Great collection of “free interactions” and insightful commentary from Chris Noessel on the Cooper blog. Basically these are little interactive extras, sometimes by-products of a design, sometimes seemingly deliberate (like the iPhone example above). Things that you like to just play with and that have no obvious, functional ‘use’, hence the term “free interaction”.
I don’t think we should be surprised that things like these make a difference – play and playfulness is critical to an interaction whether it is physical or virtual. Whether it is the weight of a nice piece of cutlery in your hand or an elastic interface element on-screen, they all make the everyday object and usage more engaging. It’s often an unconscious affect going on too, but designers who understand this do very well indeed.
It is also a different mindset. It’s interesting for me that Noessel calls it a “free interaction” because that comes from a position that ’normally’ interactions should always have a tool- or purpose-like function. That mindset seems to be oblivious to the idea that creating pleasurable affect is an important and useful function.
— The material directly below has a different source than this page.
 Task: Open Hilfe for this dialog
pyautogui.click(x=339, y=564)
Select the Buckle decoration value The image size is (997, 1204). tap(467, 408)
I think it is great, although strangely newbie (he is no newbie), that he ends with a Call To Action for interaction designers:
Since we want our designs to be humane and, presuming they fulfill their utilitarian purposes well, emotionally satisfying, I suggest that designers begin to include one free interaction in their designs to enable the channeling of energy and simple expression. Design this interaction such that:
- It’s “free,” i.e. having no significance to the task or content
- It’s discoverable in ordinary use of the product
- It’s quick and repeatable (Less than half a second.)
- It’s pleasant
Almost everything I’ve been involved with in interaction design has been about trying to foreground this playful aspect.